Graue Tage


Monochrome Bewegungsstudien

von: Olaf Niepagenkemper
Der Herbst naht und mit ihm kommen, spätestens Ende November, diese Tage, die die meisten wohl eher mit einem Buch im Sessel als mit der Kamera in der Natur verbringen möchten. Und doch hat genau diese trübe, neblige Witterung fotografisch einen großen Reiz. Man muss sich nur darauf einlassen und aus der Not – wenig Licht – eine Tugend machen. Beinahe monochrome Bilder können dann entstehen, und da die Belichtungszeit meist ziemlich lang wird, bietet es sich an, Tiere mit mehr oder weniger ausgeprägter Bewegungsunschärfe im Bild festzuhalten. Olaf Niepagenkempers Bilder mögen sicher so manchen inspirieren, das Buch im Regal zu lassen und statt dessen mit der Kamera durch die graue Natur zu streifen.

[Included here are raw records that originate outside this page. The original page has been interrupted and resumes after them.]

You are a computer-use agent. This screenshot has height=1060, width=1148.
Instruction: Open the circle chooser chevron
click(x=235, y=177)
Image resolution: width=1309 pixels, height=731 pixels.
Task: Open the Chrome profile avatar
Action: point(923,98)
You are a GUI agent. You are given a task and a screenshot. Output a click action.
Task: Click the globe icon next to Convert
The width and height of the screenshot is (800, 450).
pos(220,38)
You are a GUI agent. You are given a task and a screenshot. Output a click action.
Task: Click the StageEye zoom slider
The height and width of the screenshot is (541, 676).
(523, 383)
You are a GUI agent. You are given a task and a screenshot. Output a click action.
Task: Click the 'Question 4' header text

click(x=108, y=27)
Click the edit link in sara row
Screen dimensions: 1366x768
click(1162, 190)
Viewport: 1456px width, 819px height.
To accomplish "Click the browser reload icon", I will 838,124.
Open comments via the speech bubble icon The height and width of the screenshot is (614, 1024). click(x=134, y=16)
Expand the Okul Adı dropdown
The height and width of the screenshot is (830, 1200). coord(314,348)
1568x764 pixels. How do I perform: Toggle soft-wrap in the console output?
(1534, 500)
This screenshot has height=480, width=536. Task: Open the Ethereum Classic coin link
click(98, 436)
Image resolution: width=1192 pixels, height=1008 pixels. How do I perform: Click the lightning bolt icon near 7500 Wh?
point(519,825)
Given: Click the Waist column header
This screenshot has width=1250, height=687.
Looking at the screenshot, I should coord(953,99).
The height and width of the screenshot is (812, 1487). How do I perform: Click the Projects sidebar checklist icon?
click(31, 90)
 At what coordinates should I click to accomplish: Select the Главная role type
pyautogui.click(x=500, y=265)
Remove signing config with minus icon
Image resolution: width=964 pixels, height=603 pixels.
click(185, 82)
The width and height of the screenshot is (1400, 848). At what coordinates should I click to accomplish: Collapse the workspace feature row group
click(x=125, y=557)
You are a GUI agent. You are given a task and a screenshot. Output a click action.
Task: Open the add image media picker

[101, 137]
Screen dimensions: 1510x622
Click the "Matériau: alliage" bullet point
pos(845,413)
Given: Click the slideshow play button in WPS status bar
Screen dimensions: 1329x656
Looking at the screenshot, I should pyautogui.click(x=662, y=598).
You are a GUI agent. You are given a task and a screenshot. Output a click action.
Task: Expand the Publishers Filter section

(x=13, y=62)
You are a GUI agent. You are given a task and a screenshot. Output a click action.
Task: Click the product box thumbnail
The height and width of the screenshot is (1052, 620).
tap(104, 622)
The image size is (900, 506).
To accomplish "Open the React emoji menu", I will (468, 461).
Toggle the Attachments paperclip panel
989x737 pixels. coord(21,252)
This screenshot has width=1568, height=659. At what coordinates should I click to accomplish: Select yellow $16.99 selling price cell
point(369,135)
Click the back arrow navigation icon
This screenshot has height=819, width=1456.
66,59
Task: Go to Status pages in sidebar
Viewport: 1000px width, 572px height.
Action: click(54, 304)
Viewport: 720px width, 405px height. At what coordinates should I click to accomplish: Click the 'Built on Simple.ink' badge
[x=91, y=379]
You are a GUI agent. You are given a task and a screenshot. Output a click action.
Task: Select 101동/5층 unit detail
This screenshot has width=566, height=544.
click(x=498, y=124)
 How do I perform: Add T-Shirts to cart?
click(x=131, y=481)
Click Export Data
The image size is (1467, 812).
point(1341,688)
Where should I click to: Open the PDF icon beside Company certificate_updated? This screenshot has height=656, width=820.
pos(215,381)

Graue Tage mit wolkenverhangenem Himmel und Regen­fällen locken nur wenige Fotografen in die Natur. In diesen Momenten mit ihrer monotonen Stimmung ergeben sich für mich viele Räume für Kreativität in der Naturfotografie. Insbesondere im Herbst und Winter kann man an trüben Tagen einzigartige Augenblicke erleben. Vor allem Vögel und Säugetiere bieten sich dabei als Fotoobjekte an. Voraus­setzung ist aber, dass die Tiere auch aktiv und in Bewegung sind. Mit langen Belichtungszeiten zwischen 1/2 und 1/80 sec lässt sich die Dynamik besonders sichtbar einfangen. Die Tiere setze ich dann in einem eher kleineren Abbildungsmaßstab ins Bild. Der Hinter­grund ist in solchen Bildern ein zusätzliches, oft entscheidendes Gestaltungselement. Dabei lege ich weniger Wert auf die Dokumen­tation spektaku­lärer Arten, sondern versuche, häufigere Spezies durch kreative Darstellung neu ins Bild zu setzen. Die Bewegungs­unschärfe verursacht eine überzeichnete Darstellung der Situation, so wie sie der Betrachter in der Natur nicht wahrnimmt. So suche ich nach Möglichkeiten, die Schönheit der Natur, die sich auf einem Foto nicht in ihrer ganzen Voll­kommenheit einfangen lässt, zu überzeichnen, um so den Betrachter zu emotionalisieren. Die für mich interessantesten Bilder entstehen dabei nicht durch die klassische Ansitz­fotografie aus einem Tarnzelt heraus. Dort ist man in der Regel zu sehr auf einen Standort festgelegt. Freistehend in der Landschaft ist man deutlich flexibler. Dadurch ist es leichter, kurz­fristig für einen passenden Bildausschnitt seinen Standort zu verändern. Auch ein Zoomobjektiv leistet hier hervorragende Dienste, da man durch einen raschen Wechsel des Bildausschnitts Strukturen im Hintergrund in das Bild miteinbeziehen oder eliminieren kann. Zoomobjektive eignen sich auch durch ihr geringeres Gewicht für Aufnahmen aus der Hand. So steigert man die Flexibilität in der Auswahl seines Standortes und des Bildausschnitts noch einmal deutlich. aIch freue mich schon wieder auf den Herbst mit seinen tief hängenden Wolken und grauen Tagen …

Olaf Niepagenkemper

… ist Fischereibiologe und lebt in Münster. Seine fotografischen Ziele findet er vornehmlich in Deutschland, vor allem in Nordrhein-Westfalen und hier im Wesentlichen in der Umgebung seiner Heimatstadt. Aber auch das deutsche Wattenmeer, Polen, Norwegen und Sibirien hat er mit der Kamera bereist. Sein fotografischer Schwerpunkt liegt weniger in der dokumentarischen Abbildung von Arten, vielmehr  steht die kreative Darstellung seiner Fotoobjekte im Vordergrund.